Excerpted passage >>
* * * * * * *

Ralph Rau, an NRI who supports independent journalism, finds it difficult to accept that anyone interested in independent journalism would need to disclose an Aadhaar number, or even PAN number, to subscribe to The Wire. He adds, “I was pleasantly surprised to learn that Scroll.inaccepts subscriptions as does Newslaundry. May I recommend that thewire.in too launches subscriptions like the others do.”

Reader Jaise Joseph, writes that he used to follow news from The Wire: “…for easy access of all the news websites I follow, I have subscribed to the RSS feeds and view the content on a mobile application.” But of late he has noticed that the feeds from thewire.in are not getting new content. He would like to know if this news portal has discontinued RSS feeds. If it is only a technical issue, he hopes it will be resolved soon.

* * * * * * *

Direction 1 >>
Summarize the reader letters about The Wire in two sentences.
Direction 2 >>
Write the next part of the reader letters about The Wire, picking up right after its final sentence.
The records after this text play no part in what is asked here.

* * * * * * *

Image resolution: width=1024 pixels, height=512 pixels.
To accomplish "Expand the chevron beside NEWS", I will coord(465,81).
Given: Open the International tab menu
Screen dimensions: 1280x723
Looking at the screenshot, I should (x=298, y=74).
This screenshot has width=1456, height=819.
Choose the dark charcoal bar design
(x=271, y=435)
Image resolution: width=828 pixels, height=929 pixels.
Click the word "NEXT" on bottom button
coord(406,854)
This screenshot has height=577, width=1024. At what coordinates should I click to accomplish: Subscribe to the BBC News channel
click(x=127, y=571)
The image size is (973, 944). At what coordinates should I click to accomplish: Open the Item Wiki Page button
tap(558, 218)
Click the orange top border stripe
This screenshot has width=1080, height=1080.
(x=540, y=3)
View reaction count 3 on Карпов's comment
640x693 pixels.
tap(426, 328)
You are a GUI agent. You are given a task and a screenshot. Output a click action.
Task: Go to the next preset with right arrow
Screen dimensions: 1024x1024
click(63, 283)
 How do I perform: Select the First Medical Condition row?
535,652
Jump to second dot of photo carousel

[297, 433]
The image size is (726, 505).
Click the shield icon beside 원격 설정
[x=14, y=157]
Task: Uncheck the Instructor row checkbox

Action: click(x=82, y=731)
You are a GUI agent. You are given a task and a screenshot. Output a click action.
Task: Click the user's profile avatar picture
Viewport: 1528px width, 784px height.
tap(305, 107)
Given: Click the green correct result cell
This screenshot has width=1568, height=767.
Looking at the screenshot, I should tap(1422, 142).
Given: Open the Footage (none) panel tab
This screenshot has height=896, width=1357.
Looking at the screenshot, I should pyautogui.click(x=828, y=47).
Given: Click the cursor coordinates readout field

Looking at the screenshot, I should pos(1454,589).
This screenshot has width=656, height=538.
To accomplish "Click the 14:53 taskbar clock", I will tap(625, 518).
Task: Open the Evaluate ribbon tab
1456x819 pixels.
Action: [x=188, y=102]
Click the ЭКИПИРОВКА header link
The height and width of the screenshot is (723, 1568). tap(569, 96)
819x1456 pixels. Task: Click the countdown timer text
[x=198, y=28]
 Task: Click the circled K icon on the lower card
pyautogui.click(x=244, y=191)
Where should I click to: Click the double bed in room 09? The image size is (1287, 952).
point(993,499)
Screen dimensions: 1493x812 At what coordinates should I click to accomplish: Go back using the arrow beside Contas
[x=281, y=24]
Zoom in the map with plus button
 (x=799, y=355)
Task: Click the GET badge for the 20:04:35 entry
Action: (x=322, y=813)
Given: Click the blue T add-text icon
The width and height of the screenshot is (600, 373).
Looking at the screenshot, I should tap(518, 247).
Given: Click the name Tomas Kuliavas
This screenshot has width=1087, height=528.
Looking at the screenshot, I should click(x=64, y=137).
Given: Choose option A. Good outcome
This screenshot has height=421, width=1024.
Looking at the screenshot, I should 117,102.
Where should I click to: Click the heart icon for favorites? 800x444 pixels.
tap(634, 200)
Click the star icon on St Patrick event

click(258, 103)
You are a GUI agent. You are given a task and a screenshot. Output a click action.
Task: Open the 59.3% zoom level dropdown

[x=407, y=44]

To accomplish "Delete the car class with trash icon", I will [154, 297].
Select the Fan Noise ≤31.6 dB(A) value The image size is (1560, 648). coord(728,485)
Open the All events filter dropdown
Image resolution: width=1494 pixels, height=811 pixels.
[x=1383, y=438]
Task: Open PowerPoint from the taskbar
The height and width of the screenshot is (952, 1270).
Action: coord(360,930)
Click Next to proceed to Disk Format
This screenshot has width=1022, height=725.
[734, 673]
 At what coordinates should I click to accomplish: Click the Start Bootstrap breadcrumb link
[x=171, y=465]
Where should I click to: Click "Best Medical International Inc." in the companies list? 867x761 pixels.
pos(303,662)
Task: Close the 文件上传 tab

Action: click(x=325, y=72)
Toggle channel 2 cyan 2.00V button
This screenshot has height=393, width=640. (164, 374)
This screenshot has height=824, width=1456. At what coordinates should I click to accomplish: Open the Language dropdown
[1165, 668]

* * * * * * *

Written response 1 >>
Ralph Rau, an NRI who supports independent journalism, objects to having to disclose an Aadhaar or PAN number to subscribe to The Wire, and he recommends that thewire.in launch subscriptions the way Scroll.in and Newslaundry accept them. Jaise Joseph, who follows The Wire through RSS feeds in a mobile application, has noticed that the feeds from thewire.in are no longer getting new content, and he asks whether they have been discontinued or whether a technical issue will be resolved soon.

Written response 2 >>
§

It demands commendable courage and resilience to take on your supervisor and head of department and the JNU students who went public over the sexual harassment they had faced at the hands of their supervisor and head of department (‘JNU Professor Arrested in Sexual Harassment Case, Gets Bail’ and ‘JNU’s #MeToo Moment And Confronting 2 Years’ Worth of Administrative Failures’, March 21) won our complete admiration and support. What was striking in their account was how sexual predators appear to thrive in closed and controlled spaces such as college and university labs.

A mail arrived in my inbox some days ago, entitled ‘An open letter regarding the sexual harassment case filed against a certain head of a science department in the University of Delhi’, from someone who self-defines herself as “a bright student of the university (who is aggrieved to see the state of affairs in the university today)”. The writer of the letter is actually speaking up for former classmates in her department who are deeply troubled by a particular head of departments’s “lecherous activities perturbing the university environment which troubled the female students and the female teachers equally.”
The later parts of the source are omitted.